*What is needed*: From the line that contains "Where should I" down to the last line of the listing below, reproduce each line exactly but not the pictures.

======

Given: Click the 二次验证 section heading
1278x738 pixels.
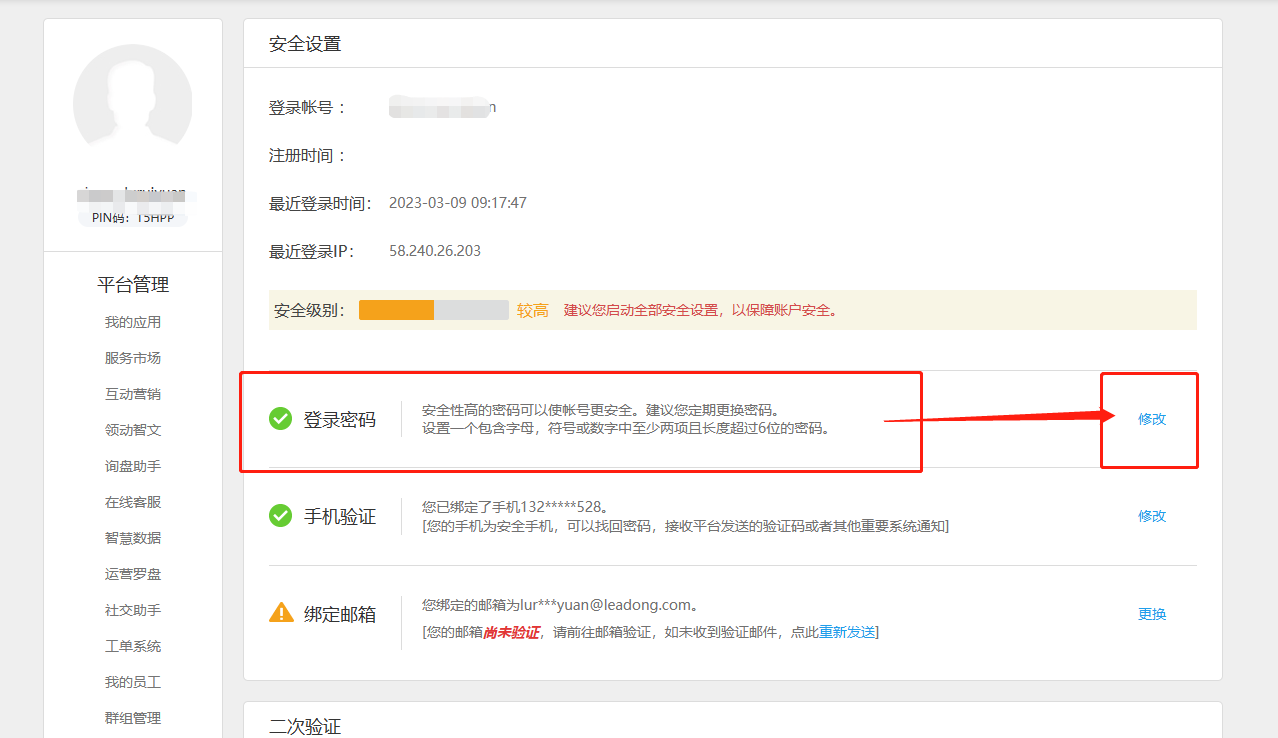Looking at the screenshot, I should 304,727.
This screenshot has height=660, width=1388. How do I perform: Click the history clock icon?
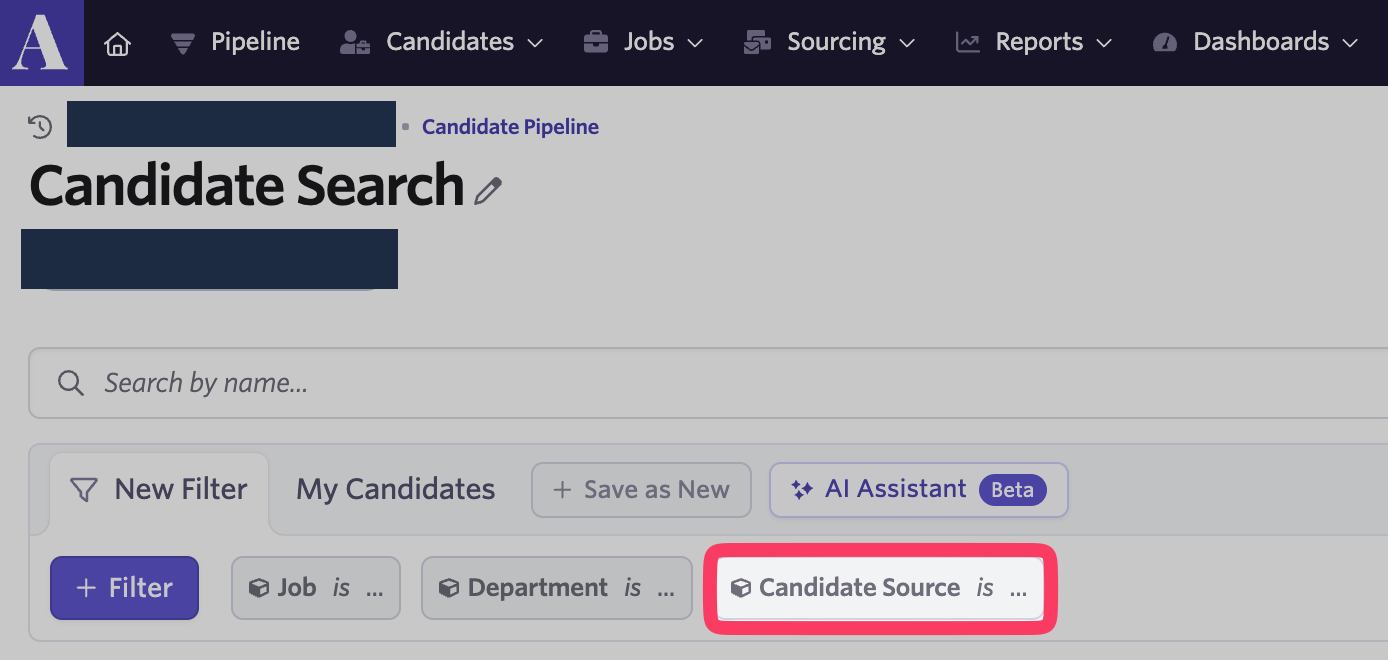[40, 127]
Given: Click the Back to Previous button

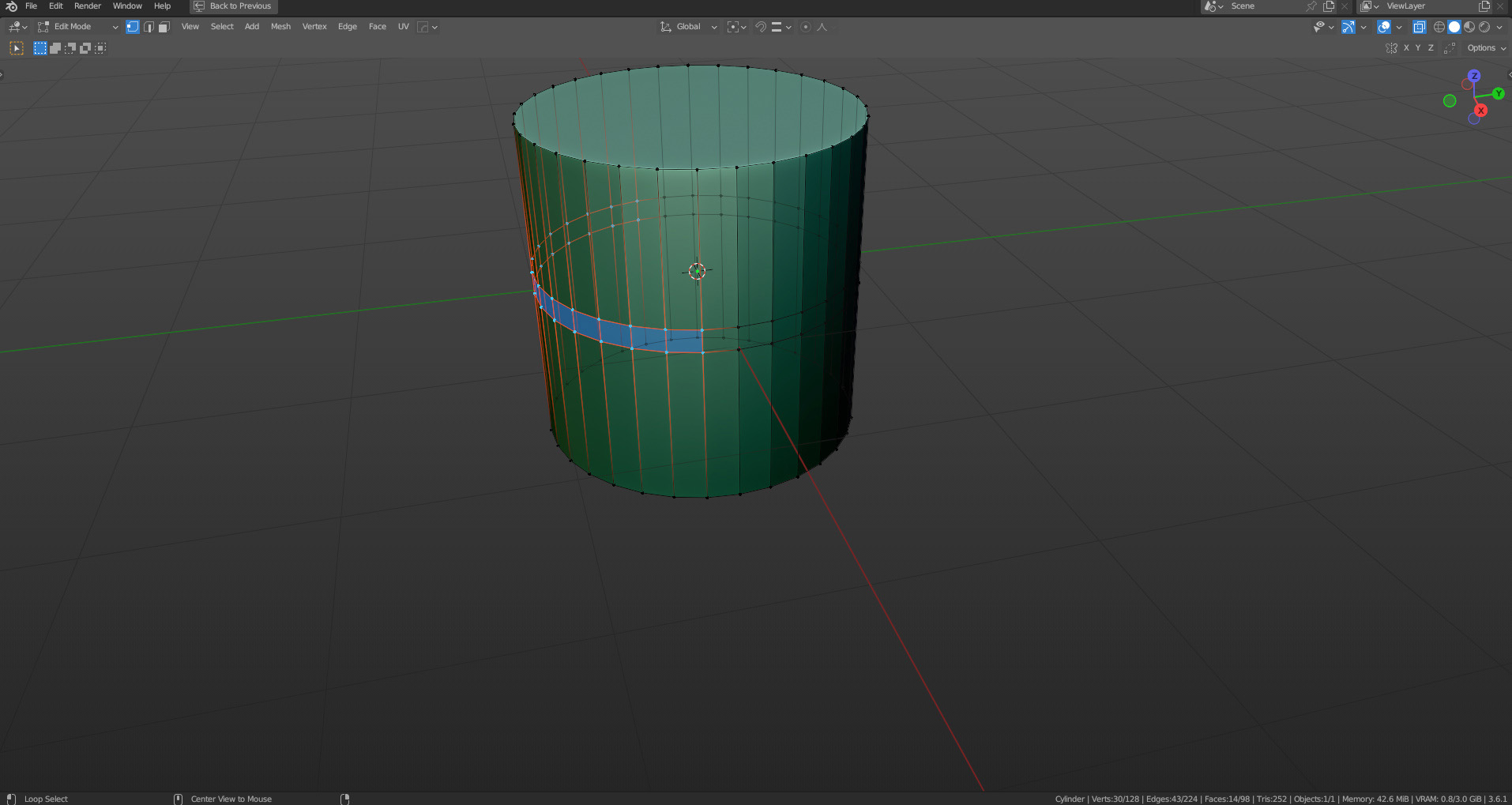Looking at the screenshot, I should 234,6.
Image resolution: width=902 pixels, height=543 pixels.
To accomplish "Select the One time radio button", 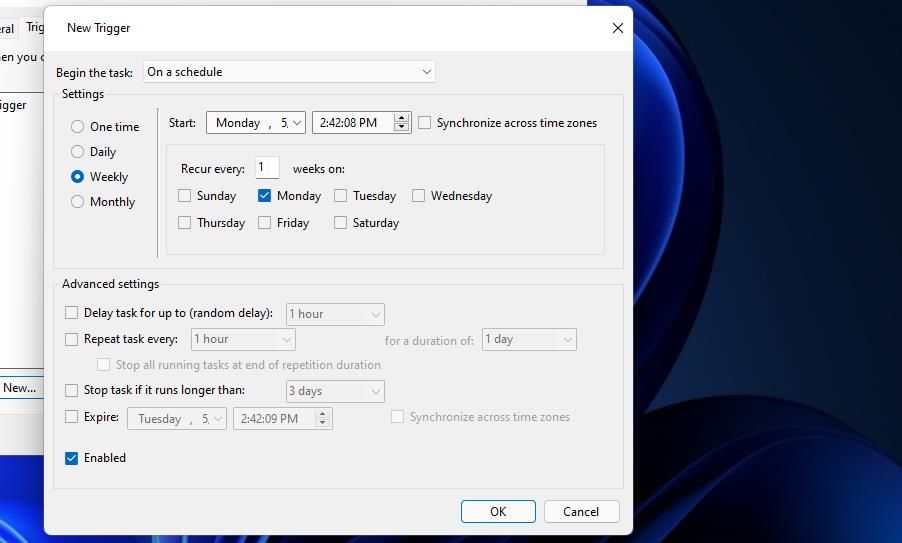I will (x=77, y=127).
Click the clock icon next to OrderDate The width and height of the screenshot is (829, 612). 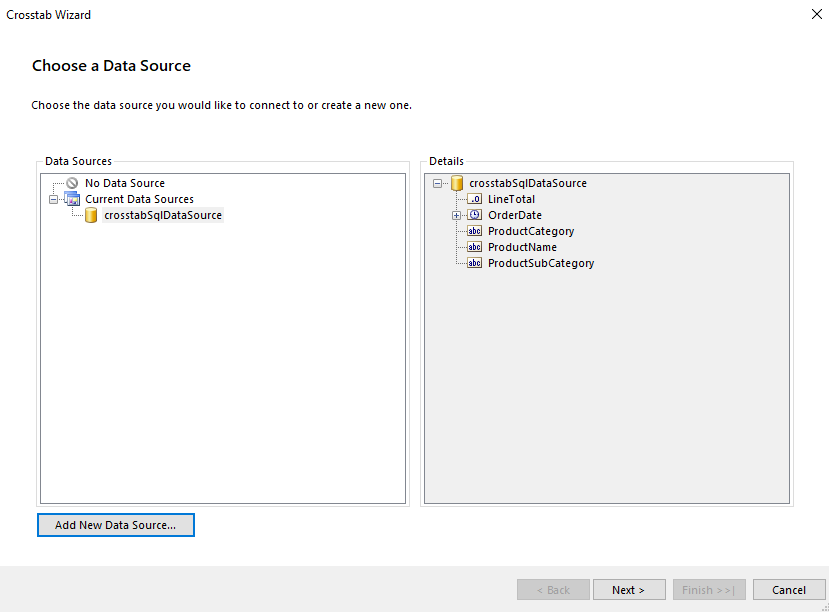click(x=474, y=215)
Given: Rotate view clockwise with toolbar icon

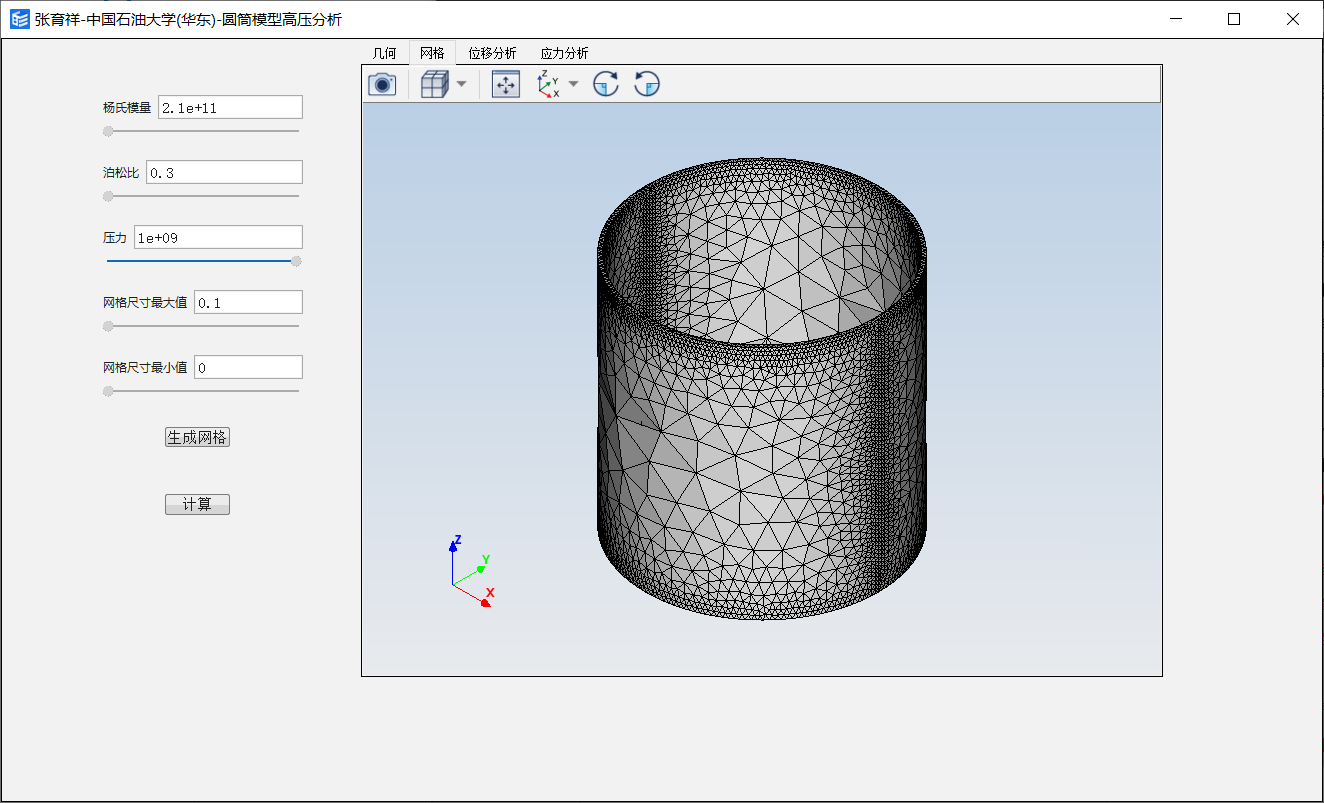Looking at the screenshot, I should coord(606,85).

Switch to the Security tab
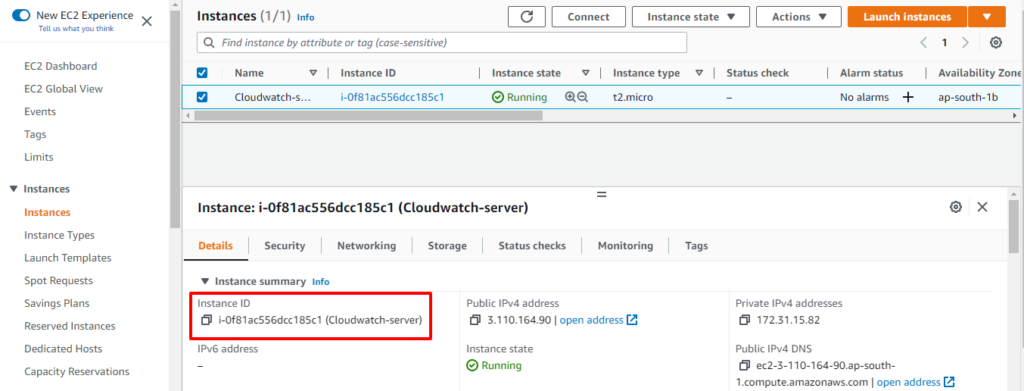tap(284, 246)
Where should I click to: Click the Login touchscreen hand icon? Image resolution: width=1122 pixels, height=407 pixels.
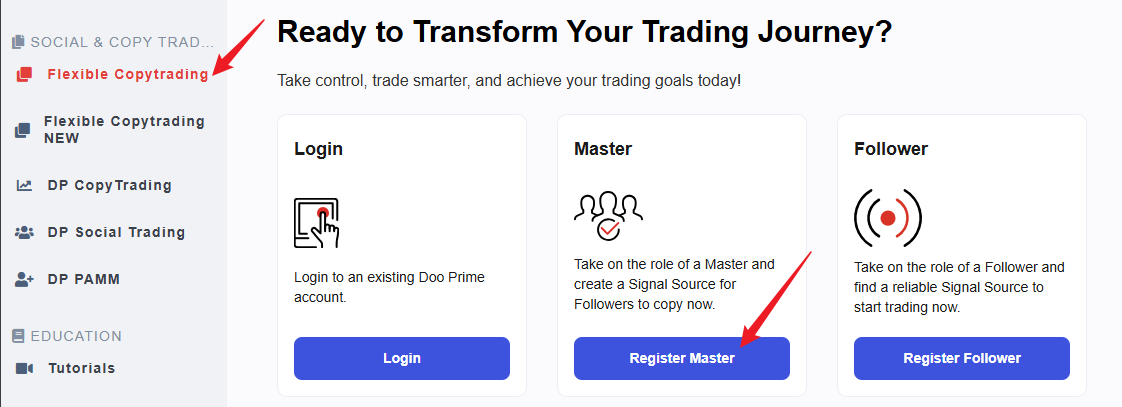(316, 223)
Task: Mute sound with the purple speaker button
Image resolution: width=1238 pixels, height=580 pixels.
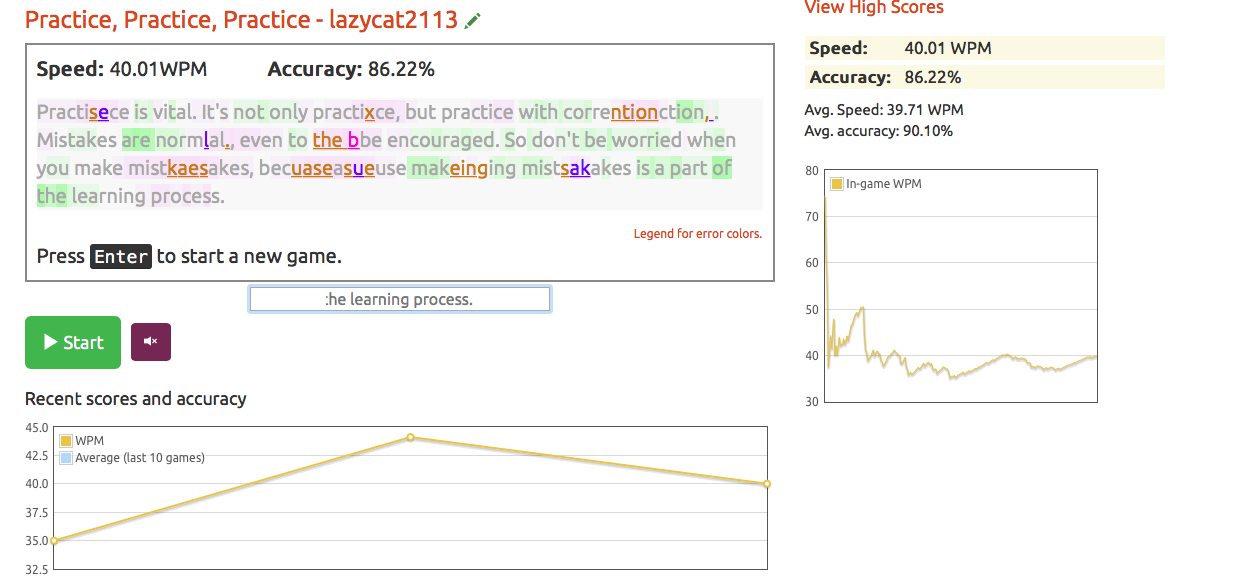Action: pyautogui.click(x=151, y=342)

======

*Completed task*:
Where should I click to: Click the Login touchscreen hand icon? Image resolution: width=1122 pixels, height=407 pixels.
(316, 223)
Task: Mute sound with the purple speaker button
Image resolution: width=1238 pixels, height=580 pixels.
Action: pyautogui.click(x=151, y=342)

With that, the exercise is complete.